Aggiorna la parte delle voci che inizia con la riga contenente "Where should I click to: Go" e arriva fino al termine delle voci, sostituendo "spring" con "slider" e lasciando invariato tutto il resto. Riporta soltanto queste righe, senza le immagini.

.....

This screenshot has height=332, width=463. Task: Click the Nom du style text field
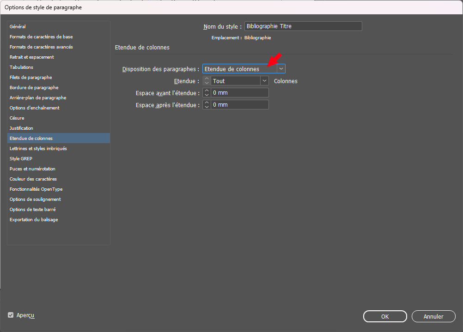tap(303, 26)
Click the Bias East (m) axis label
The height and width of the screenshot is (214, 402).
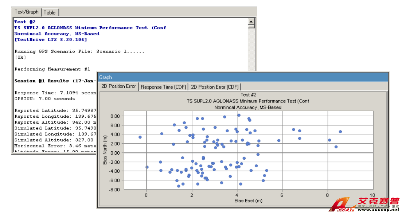248,201
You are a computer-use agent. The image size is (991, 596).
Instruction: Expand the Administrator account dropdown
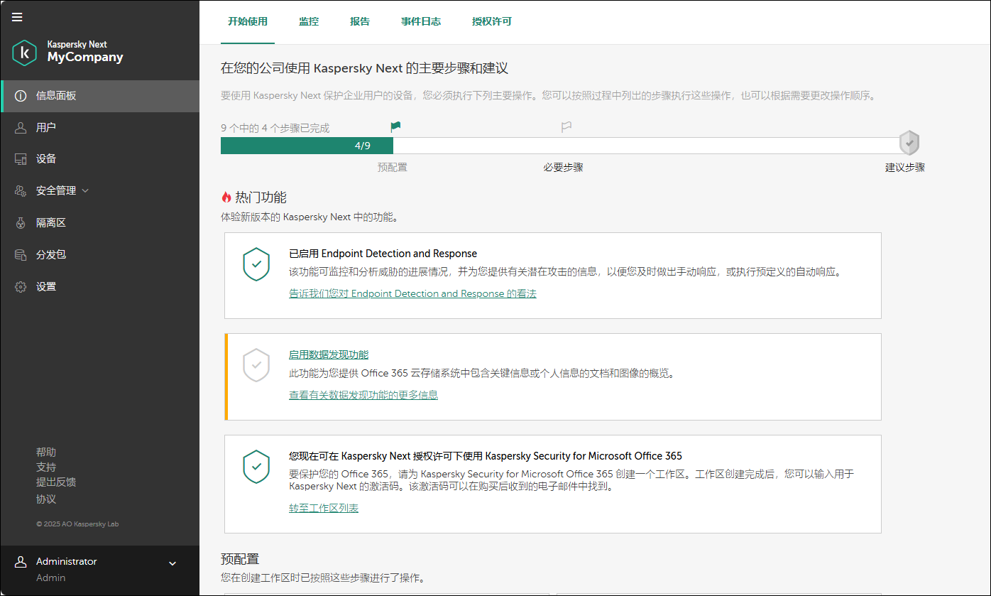172,562
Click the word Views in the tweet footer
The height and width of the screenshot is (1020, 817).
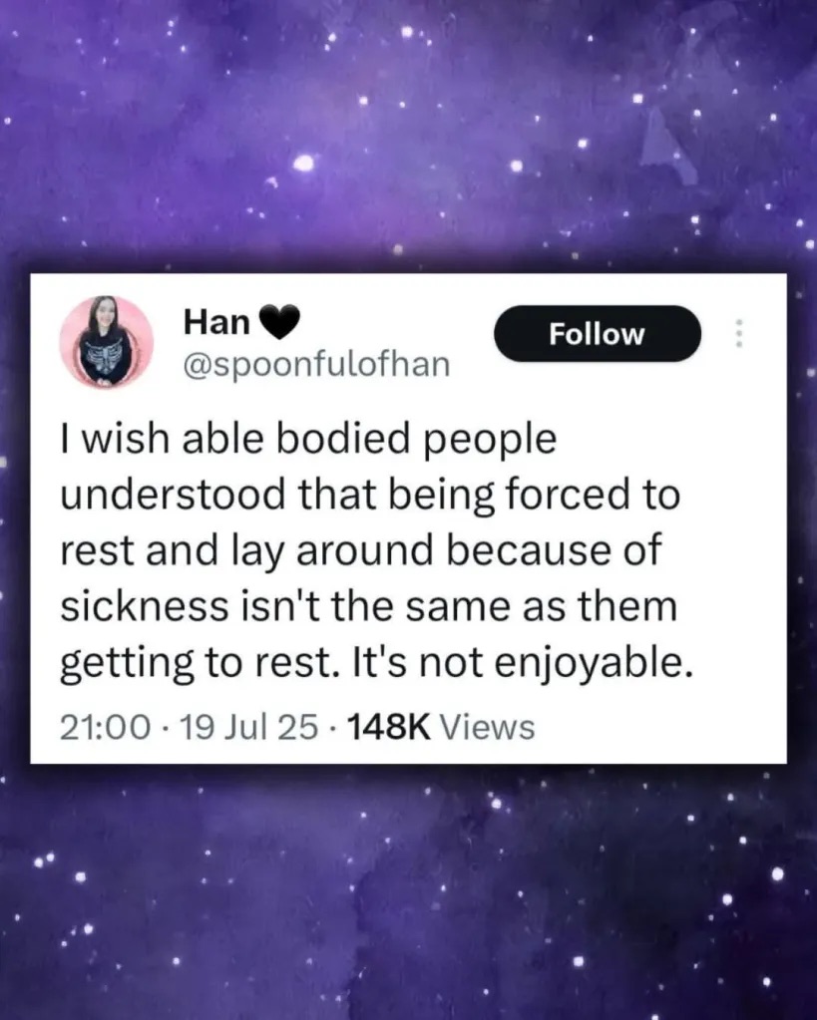pyautogui.click(x=488, y=727)
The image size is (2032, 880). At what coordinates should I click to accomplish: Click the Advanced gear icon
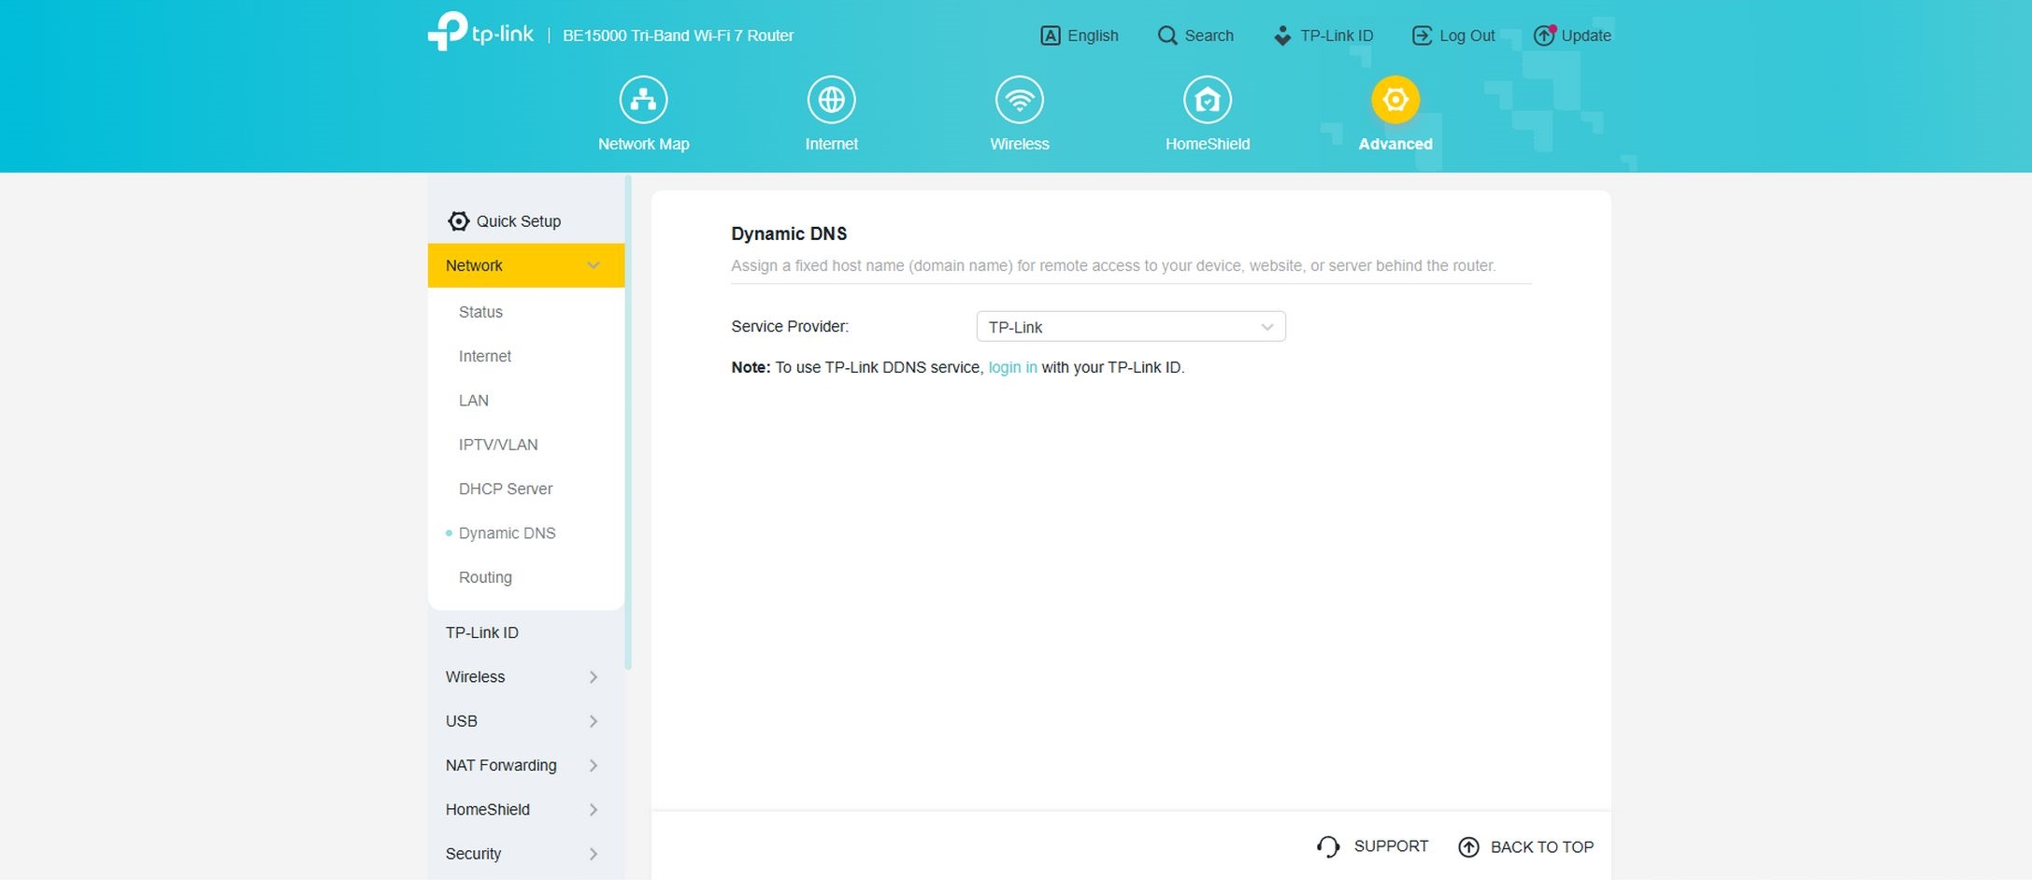tap(1395, 100)
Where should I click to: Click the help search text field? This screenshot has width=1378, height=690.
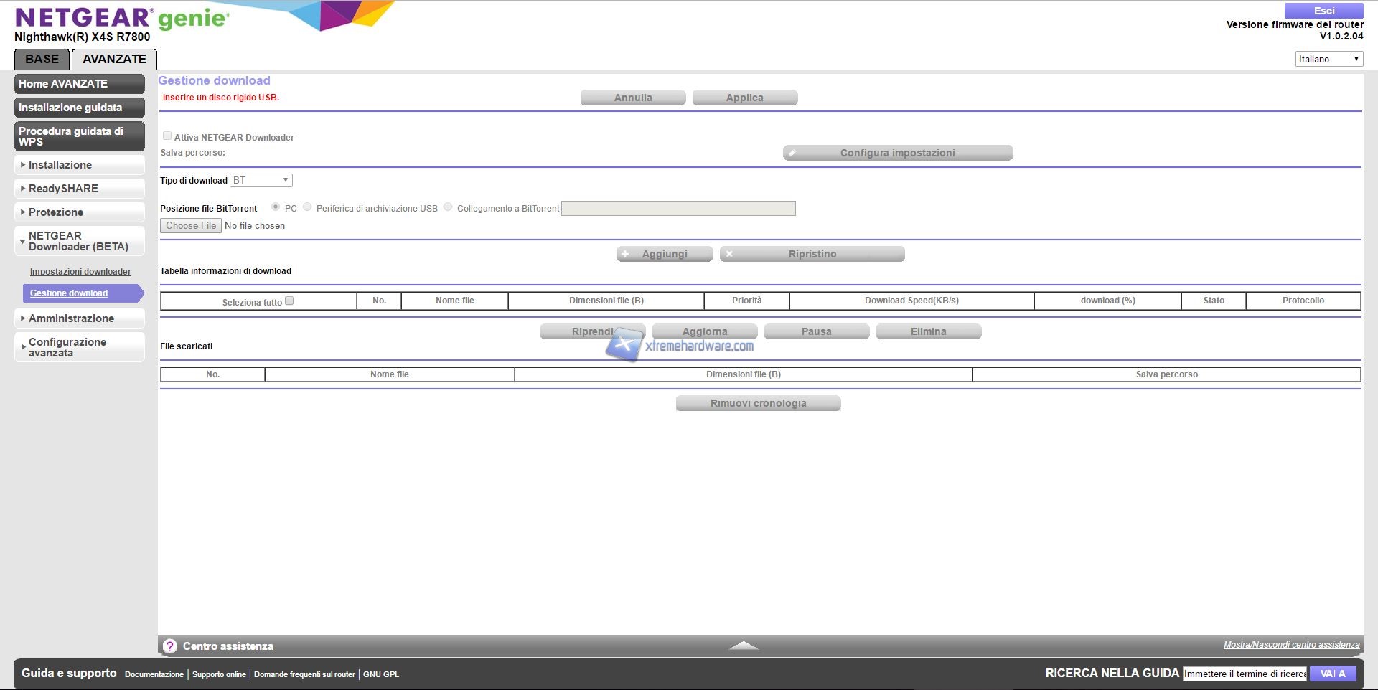[x=1245, y=674]
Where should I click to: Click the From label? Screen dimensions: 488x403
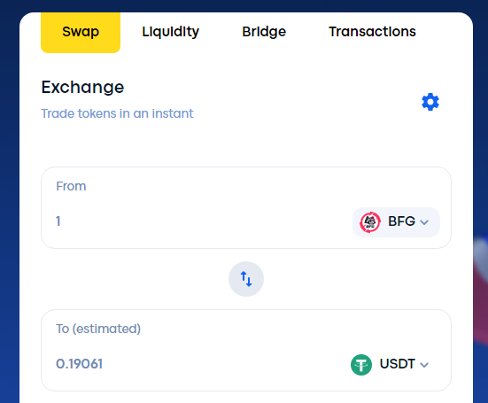click(71, 186)
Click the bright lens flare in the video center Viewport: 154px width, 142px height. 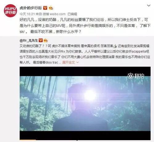pyautogui.click(x=90, y=95)
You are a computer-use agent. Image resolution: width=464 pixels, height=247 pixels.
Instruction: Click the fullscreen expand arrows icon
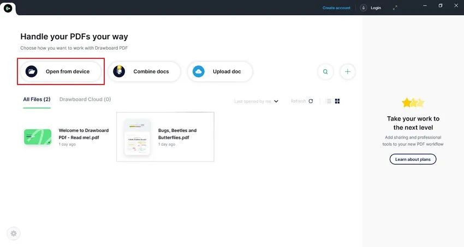click(395, 8)
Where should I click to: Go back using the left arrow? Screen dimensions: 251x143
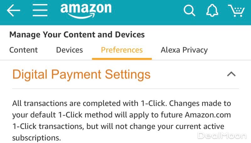point(13,11)
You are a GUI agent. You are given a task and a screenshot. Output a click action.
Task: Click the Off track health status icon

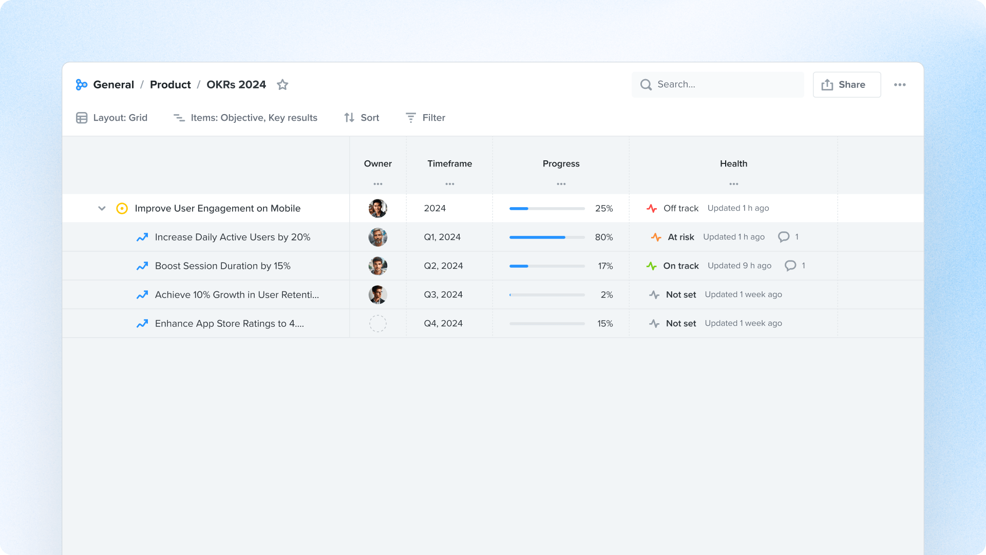(x=652, y=208)
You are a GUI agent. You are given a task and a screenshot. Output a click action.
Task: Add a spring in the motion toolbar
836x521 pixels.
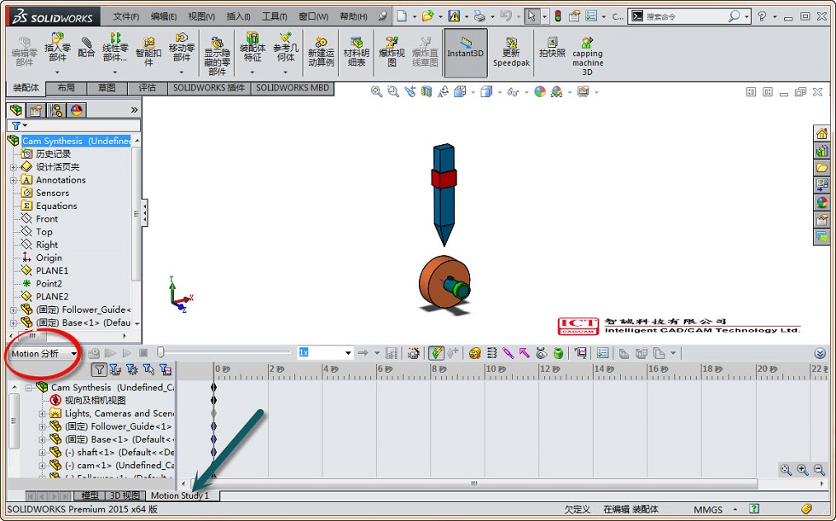491,353
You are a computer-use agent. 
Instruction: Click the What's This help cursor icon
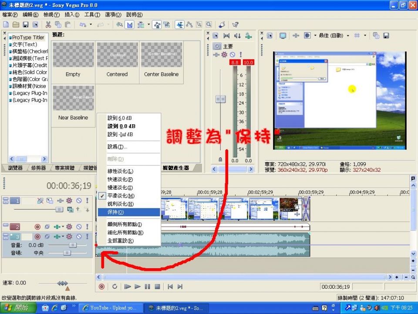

.....

Risultato:
Where should I click to: Go back using the left arrow? Screen dimensions: 251x143
point(13,11)
You are a GUI agent. You are given a task and a screenshot. Output a click action.
Task: Click the Off track health status icon

(x=652, y=208)
You are a GUI agent. You are given a task and a screenshot. Output a click action.
Task: Add a slider in the motion toolbar
836x521 pixels.
491,353
You are a computer-use agent. 
Instruction: Click the What's This help cursor icon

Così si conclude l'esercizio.